Alaskan carrier General Communication Inc. (GCI) is partnering with ClearSky Technologies to roll out and manage residential femtocells for its customers in an effort to boost coverage. GCI is using ClearSky's Small Cell as a Service (SCaaS) platform and in October signed a multi-year contract with ClearSky to enhance coverage and capacity for its wireless users.
Tony Tagliareni, ClearSky's chief sales and marketing officer, said in an interview with FierceWireless that ClearSky purchased the femtocells, small cell gateway system and Radio Access Management Network system from Cisco that it is using in the deployment.
On top of that, ClearSky built what it calls a "Small Cell Service Center" for automated provisioning and integration to GCI's legacy OSS/BSS systems. The small cells themselves have to be provisioned in the network but also in the carrier's legacy billing systems, Tagliareni said, so ClearSky helps with that. The service center also lets GCI staff members configure and manage femtocells that are deployed, as well as look at key network performance metrics to see how the femtocells are working in the field.
GCI is in the process of deploying the femtocells, Tagliareni said, mainly to customers who have asked for help to improve indoor coverage. He said GCI initially purchased "somewhere around 1,500 access points" but that "there are obviously plans to do more."

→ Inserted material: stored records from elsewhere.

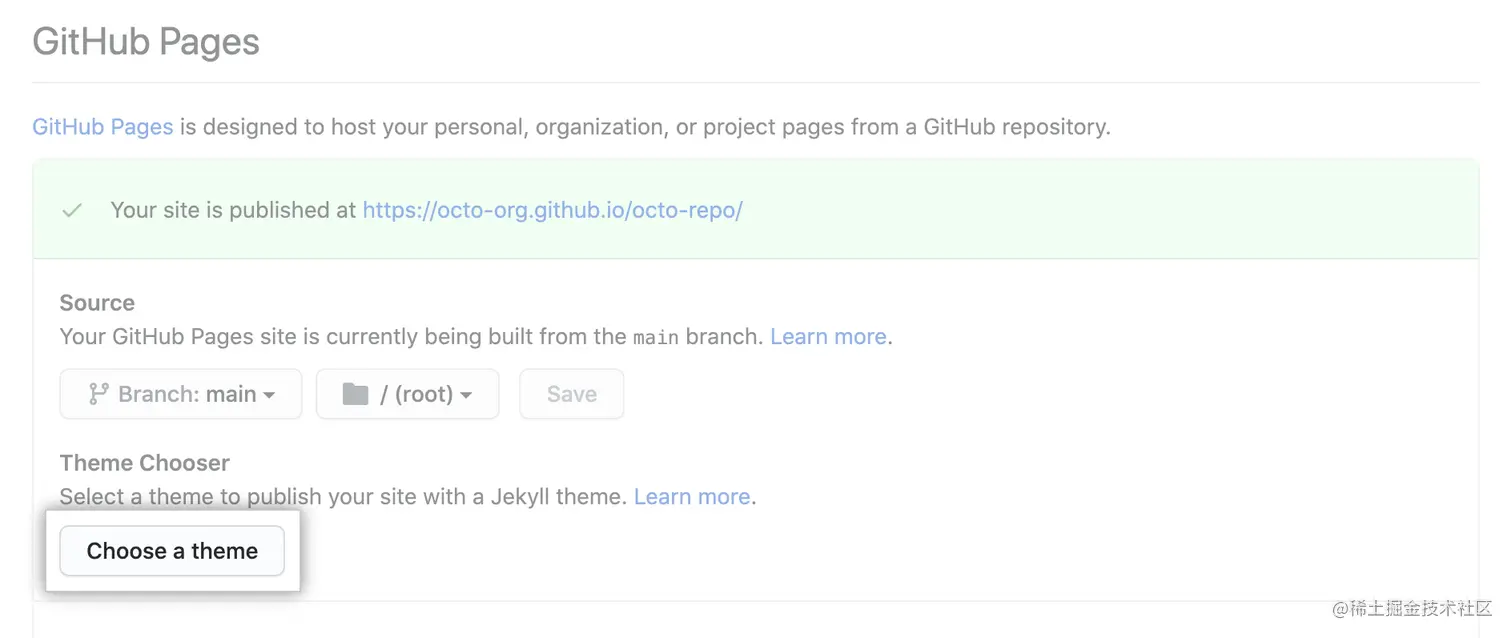Click the GitHub Pages page heading
1512x638 pixels.
point(145,41)
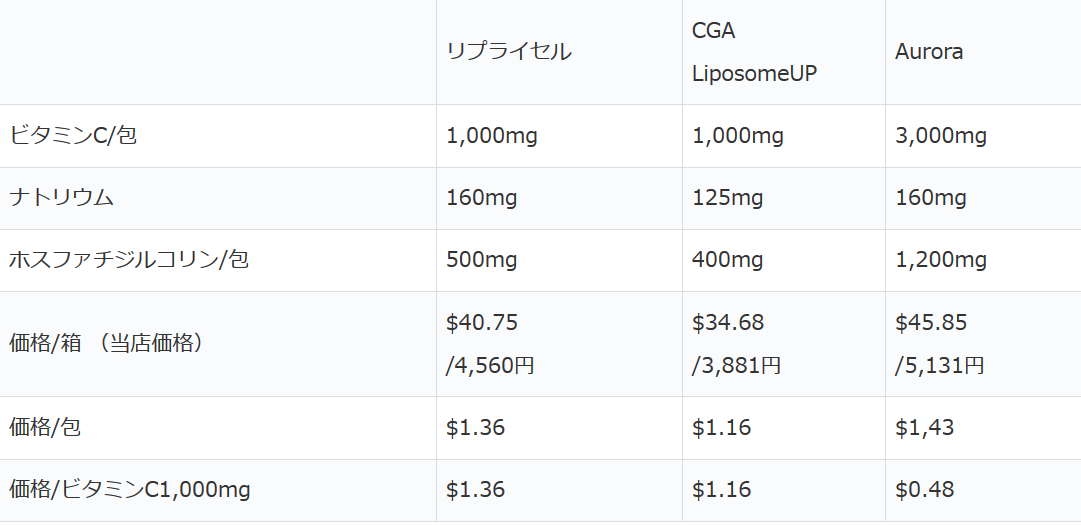This screenshot has width=1081, height=525.
Task: Select the 1,200mg cell under Aurora
Action: coord(940,260)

The femtocells are needed in the rugged landscape of Alaska, Tagliareni noted. Residential and enterprise buildings built to withstand harsh Alaskan winters are often difficult to penetrate with cellular signals, and with only 12,000 miles of paved roads, Alaska's high mountains and low valleys make it tough to provide ubiquitous coverage.
"It's kind of a challenge to get coverage inside some of these homes that are in Alaska just because of the terrain and the way the homes are constructed," he said. "One of the things about our ecosystem, we have a full portfolio of femtocells that we can connect to our gateway" on behalf of the carrier.
"Our strategy is to leverage small cell technology as a churn prevention tool by improving in-home and in-building coverage, and thereby increasing overall customer satisfaction," Dan Boyette, GCI's vice president of wireless, said in a statement. "As the only provider of SCaaS in the Americas, ClearSky allows us to accomplish those goals at a fraction of the cost and in half the time it would take to address the issues internally."
It's unclear how much the femtocells cost, and Boyette could not be reached for comment at deadline.
Tagliareni said GCI is also exploring and testing enterprise and outdoor femtocells that ClearSky offers, but there is no firm deployment date for those.